Content starts

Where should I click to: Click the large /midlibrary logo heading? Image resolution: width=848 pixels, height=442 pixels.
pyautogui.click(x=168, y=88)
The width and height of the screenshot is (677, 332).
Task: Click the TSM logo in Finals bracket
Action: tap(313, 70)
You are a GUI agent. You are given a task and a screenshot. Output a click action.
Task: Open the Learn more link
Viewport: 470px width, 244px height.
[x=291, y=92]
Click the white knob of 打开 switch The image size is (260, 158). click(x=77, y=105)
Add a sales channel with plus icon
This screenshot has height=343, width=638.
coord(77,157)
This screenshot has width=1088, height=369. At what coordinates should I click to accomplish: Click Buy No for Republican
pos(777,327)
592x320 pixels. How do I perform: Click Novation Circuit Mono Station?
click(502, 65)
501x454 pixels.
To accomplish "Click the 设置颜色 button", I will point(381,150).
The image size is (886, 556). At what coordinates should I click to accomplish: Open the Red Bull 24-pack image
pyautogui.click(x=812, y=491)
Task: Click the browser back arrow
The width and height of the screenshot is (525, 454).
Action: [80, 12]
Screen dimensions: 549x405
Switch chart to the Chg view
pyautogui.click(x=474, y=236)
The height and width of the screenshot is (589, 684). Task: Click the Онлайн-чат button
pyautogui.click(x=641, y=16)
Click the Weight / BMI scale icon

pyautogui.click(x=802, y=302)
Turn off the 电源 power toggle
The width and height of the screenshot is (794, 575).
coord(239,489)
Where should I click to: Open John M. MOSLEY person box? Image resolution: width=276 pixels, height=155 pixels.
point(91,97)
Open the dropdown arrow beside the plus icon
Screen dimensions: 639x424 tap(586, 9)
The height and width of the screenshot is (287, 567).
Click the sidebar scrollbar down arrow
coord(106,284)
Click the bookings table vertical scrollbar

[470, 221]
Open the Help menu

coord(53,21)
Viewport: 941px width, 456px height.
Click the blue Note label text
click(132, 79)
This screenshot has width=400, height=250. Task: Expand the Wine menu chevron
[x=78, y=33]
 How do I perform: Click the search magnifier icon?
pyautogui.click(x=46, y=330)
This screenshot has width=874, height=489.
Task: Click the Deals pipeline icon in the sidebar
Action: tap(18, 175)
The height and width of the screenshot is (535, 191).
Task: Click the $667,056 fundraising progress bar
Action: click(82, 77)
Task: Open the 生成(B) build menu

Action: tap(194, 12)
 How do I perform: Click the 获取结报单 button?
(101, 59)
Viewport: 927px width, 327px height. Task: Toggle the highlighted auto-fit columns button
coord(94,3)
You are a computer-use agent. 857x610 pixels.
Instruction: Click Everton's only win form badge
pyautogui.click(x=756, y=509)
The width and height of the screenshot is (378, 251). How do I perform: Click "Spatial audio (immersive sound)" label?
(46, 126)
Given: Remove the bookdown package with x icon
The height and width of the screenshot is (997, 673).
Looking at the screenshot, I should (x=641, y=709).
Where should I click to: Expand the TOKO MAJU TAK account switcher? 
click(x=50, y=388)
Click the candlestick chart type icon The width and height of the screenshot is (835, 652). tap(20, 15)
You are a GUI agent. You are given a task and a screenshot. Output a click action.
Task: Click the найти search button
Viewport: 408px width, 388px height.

Content ends

Pick from the records each line that contains the word "with" and show it.

Add a sales channel with plus icon
Given: Remove the bookdown package with x icon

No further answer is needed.